=== Records supplied ===
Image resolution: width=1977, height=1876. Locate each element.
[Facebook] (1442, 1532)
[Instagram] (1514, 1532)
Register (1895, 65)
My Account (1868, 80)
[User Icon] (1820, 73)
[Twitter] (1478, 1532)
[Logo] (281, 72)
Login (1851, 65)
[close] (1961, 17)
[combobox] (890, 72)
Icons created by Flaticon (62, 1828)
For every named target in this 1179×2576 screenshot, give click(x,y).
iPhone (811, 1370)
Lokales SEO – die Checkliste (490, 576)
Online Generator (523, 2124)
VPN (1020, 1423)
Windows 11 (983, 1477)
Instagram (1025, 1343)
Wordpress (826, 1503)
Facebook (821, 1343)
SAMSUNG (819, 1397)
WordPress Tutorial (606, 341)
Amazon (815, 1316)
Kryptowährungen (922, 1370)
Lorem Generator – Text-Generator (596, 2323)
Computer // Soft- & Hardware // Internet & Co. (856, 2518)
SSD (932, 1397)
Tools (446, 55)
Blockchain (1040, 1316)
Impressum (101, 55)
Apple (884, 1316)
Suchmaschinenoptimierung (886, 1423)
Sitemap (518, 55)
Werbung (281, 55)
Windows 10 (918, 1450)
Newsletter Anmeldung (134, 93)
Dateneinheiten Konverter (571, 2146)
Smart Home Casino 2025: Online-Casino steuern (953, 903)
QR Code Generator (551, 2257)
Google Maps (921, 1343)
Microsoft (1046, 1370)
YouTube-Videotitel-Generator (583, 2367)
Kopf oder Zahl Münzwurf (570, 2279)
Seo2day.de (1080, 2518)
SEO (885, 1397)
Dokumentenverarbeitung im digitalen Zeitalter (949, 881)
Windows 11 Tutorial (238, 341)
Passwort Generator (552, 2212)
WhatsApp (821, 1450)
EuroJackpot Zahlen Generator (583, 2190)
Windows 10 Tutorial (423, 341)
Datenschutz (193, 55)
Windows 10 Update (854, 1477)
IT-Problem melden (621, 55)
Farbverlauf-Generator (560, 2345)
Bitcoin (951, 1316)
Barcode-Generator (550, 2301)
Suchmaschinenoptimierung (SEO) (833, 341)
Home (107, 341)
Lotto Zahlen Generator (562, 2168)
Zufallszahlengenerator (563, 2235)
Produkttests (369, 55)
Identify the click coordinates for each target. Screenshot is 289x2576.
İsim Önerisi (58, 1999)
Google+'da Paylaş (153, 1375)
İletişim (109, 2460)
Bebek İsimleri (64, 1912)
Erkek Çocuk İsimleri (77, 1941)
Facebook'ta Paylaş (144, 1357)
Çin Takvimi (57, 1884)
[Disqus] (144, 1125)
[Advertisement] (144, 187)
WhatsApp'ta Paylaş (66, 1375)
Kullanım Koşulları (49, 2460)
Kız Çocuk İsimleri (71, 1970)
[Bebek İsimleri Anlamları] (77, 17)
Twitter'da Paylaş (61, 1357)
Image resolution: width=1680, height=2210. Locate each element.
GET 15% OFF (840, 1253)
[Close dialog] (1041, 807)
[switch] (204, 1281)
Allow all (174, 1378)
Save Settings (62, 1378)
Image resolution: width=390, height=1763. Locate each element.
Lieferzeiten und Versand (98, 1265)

=== Exercise objective ===
Looking at the entries above, copy out every line in which "width" occurs.

=== Expected answer ===
Image resolution: width=1977, height=1876. Locate each element.
Image resolution: width=1680, height=2210. Locate each element.
Image resolution: width=390, height=1763. Locate each element.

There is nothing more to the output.